◆ Exercise prompt ◆
Each entry must be copied exactly, without omission.

########

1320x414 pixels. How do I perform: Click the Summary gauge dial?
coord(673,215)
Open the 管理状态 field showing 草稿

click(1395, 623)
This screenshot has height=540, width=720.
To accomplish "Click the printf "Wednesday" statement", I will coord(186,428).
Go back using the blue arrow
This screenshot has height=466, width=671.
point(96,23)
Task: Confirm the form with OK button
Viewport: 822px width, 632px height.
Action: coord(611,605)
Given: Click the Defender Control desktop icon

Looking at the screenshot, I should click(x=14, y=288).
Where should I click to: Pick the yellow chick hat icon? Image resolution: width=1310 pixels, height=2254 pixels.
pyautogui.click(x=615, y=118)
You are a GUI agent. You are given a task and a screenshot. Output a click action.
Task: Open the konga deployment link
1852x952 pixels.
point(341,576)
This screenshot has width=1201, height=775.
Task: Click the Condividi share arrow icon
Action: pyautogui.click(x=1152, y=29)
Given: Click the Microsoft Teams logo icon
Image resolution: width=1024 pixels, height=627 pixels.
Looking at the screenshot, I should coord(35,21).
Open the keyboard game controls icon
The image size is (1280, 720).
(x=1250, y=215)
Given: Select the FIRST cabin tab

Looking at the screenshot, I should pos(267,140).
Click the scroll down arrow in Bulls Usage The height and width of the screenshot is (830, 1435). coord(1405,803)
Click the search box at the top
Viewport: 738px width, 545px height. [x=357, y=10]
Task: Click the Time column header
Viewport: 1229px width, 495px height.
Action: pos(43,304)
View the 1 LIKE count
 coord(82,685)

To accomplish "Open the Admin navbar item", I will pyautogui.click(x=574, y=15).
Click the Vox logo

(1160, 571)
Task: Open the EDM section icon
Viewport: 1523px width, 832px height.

########

◆ Written solution ◆
1320x414 pixels. How do I perform: Click the Summary gauge dial?
coord(673,215)
Open the 管理状态 field showing 草稿

click(1395, 623)
This screenshot has height=540, width=720.
To accomplish "Click the printf "Wednesday" statement", I will coord(186,428).
Go back using the blue arrow
This screenshot has height=466, width=671.
point(96,23)
Task: Confirm the form with OK button
Viewport: 822px width, 632px height.
Action: coord(611,605)
Given: Click the Defender Control desktop icon

Looking at the screenshot, I should click(x=14, y=288).
Where should I click to: Pick the yellow chick hat icon? Image resolution: width=1310 pixels, height=2254 pixels.
pyautogui.click(x=615, y=118)
You are a GUI agent. You are given a task and a screenshot. Output a click action.
Task: Open the konga deployment link
1852x952 pixels.
point(341,576)
This screenshot has width=1201, height=775.
Task: Click the Condividi share arrow icon
Action: pyautogui.click(x=1152, y=29)
Given: Click the Microsoft Teams logo icon
Image resolution: width=1024 pixels, height=627 pixels.
Looking at the screenshot, I should coord(35,21).
Open the keyboard game controls icon
The image size is (1280, 720).
(x=1250, y=215)
Given: Select the FIRST cabin tab

Looking at the screenshot, I should pos(267,140).
Click the scroll down arrow in Bulls Usage The height and width of the screenshot is (830, 1435). coord(1405,803)
Click the search box at the top
Viewport: 738px width, 545px height. [x=357, y=10]
Task: Click the Time column header
Viewport: 1229px width, 495px height.
Action: pos(43,304)
View the 1 LIKE count
 coord(82,685)

To accomplish "Open the Admin navbar item", I will pyautogui.click(x=574, y=15).
Click the Vox logo

(1160, 571)
Task: Open the EDM section icon
Viewport: 1523px width, 832px height.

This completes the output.